ISTRUZIONI —
[a] Rispondi alle domande sull'omelia, una per riga:
(i) Con quale personaggio la liturgia presenta Gesù nella domenica successiva?
(ii) Quale lavoro svolgeva Levi?
(iii) Quale quadro del Caravaggio viene ricordato?
[b] Riporta tale e quale il passo dell'omelia che comincia con le parole "PENULTIMA DOMENICA" e si chiude con "dell’uno pensando all’altro.".

── ESTRATTO DEL TESTO

PENULTIMA DOMENICA
DOPO L’EPIFANIA
23 febbraio 2025 Anno C – Rito Ambrosiano
detta «della divina clemenza»
Fratelli, sorelle,
la liturgia delle due domenica che precedono la Quaresima ci racconta a lungo della misericordia di Dio: Gesù e Levi in questa domenica, Gesù e Zaccheo la prossima. E Levi, figlio di Alfeo, descritto dal vangelo odierno (Penultima dopo l’Epifania, 23 febbraio 2025) altri non è che Matteo (Mt 9,9- 13), l’esattore delle tasse che poi diventerà uno stretto collaboratore di Gesù e un evangelista. Così diventa inevitabile parlando dell’uno pensando all’altro.
“Seguimi”
Si dice che Gesù “uscì di nuovo verso il lago”. “Uscì”, quasi avesse una preferenza per chi sta fuori e “passando vide”. Verbi carichi di suggestioni che ancora oggi si ripetono, perché anche oggi Lui continua a passare. E quel giorno, passando, vide Levi e tutto avviene in un istante, dato che chiamata e risposta tengono lo spazio di un versetto: “passando – infatti – vide Levi, seduto al banco delle imposte e gli disse ‘Seguimi’. Ed egli si alzò e lo seguì”. Come un innamoramento a prima vista, senza se e senza ma. E a Levi bastò sentire la voce. Anzi, si potrebbe anche dire che, prima della voce, lo folgorarono gli occhi di Gesù, la luce di quegli occhi. Viene alla mente in questo senso un famoso quadro del Caravaggio, La vocazione di Matteo. E mentre ne contempli la scena non riesci a capire da che parte arrivi la luce che si diffonde sui personaggi: da una finestra o dallo sguardo di Gesù? Poi c’è la mano di Gesù che indica Matteo, mentre Matteo se la rivolge al petto, come volesse dire: “ma dici a me? mi stai chiamando? Non sai Tu come la gente guarda di solito un esattore di tasse? Come fossi un esoso collaborazionista dei romani, un pubblico peccatore e basta!”. Ma a Gesù non interessa proprio di quel che si dice. Per Lui non contano i ragionamenti che facciamo per scegliere un apostolo. E mentre noi faremmo una bella selezione per arrivare a scegliere figure esemplari, chiedendo: “da dove vieni? Che studi hai fatto? Che preparazione hai?”, niente di tutto questo vale per Gesù. Lui semplicemente “passando vide Levi”: un esattore delle tasse, un pubblico peccatore!

────
── DATI DI PARTENZA

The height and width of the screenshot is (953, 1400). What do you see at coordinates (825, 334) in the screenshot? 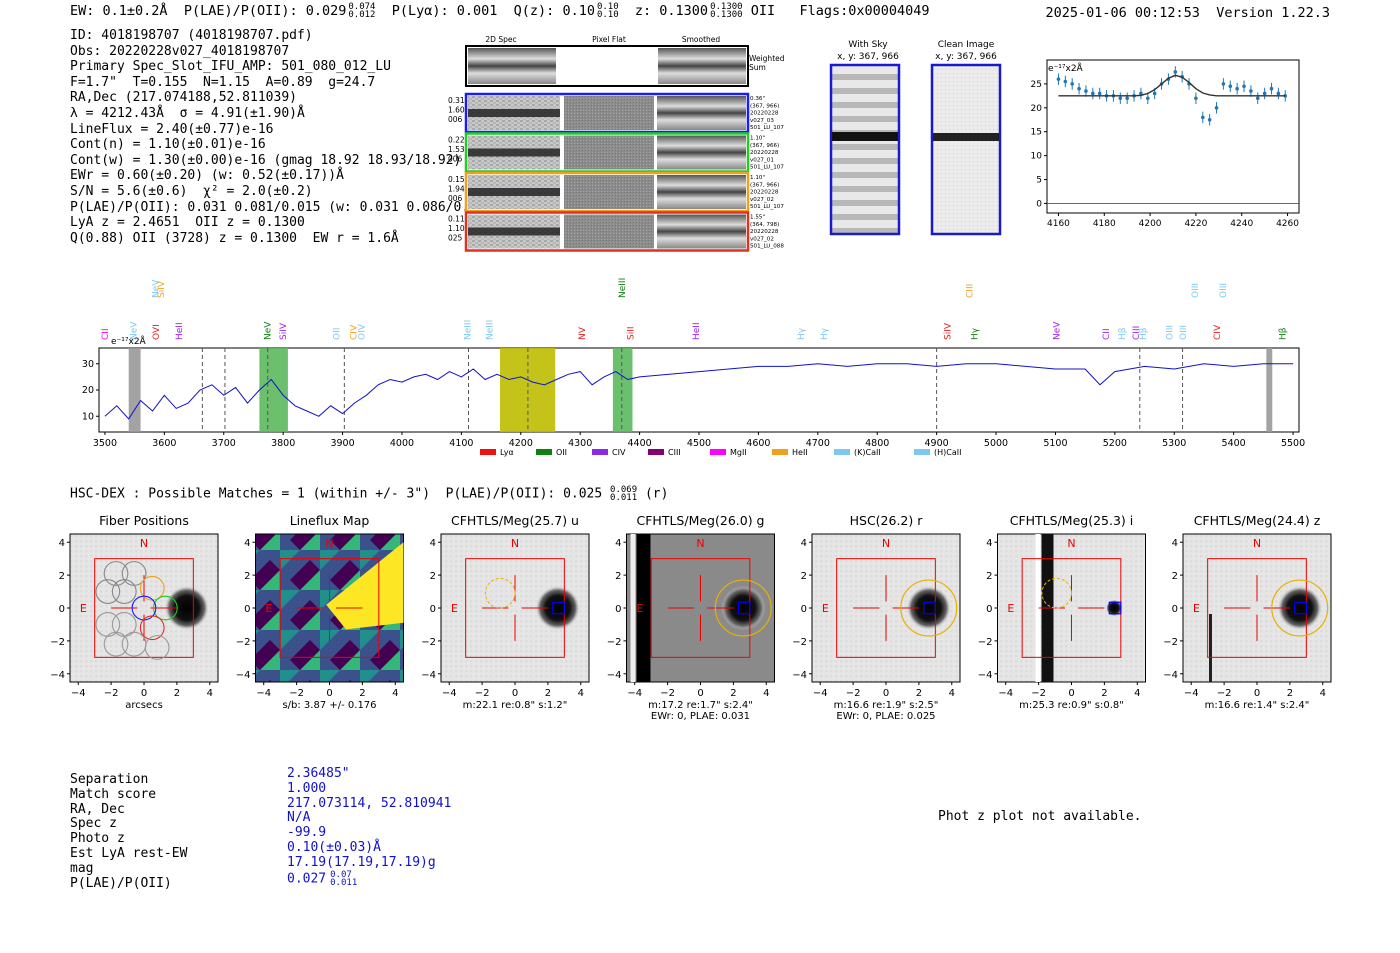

────

RISPOSTE NUMERATE —
[a]
(i) Zaccheo
(ii) Esattore delle tasse
(iii) La vocazione di Matteo

[b]
PENULTIMA DOMENICA
DOPO L’EPIFANIA
23 febbraio 2025 Anno C – Rito Ambrosiano
detta «della divina clemenza»
Fratelli, sorelle,
la liturgia delle due domenica che precedono la Quaresima ci racconta a lungo della misericordia di Dio: Gesù e Levi in questa domenica, Gesù e Zaccheo la prossima. E Levi, figlio di Alfeo, descritto dal vangelo odierno (Penultima dopo l’Epifania, 23 febbraio 2025) altri non è che Matteo (Mt 9,9- 13), l’esattore delle tasse che poi diventerà uno stretto collaboratore di Gesù e un evangelista. Così diventa inevitabile parlando dell’uno pensando all’altro.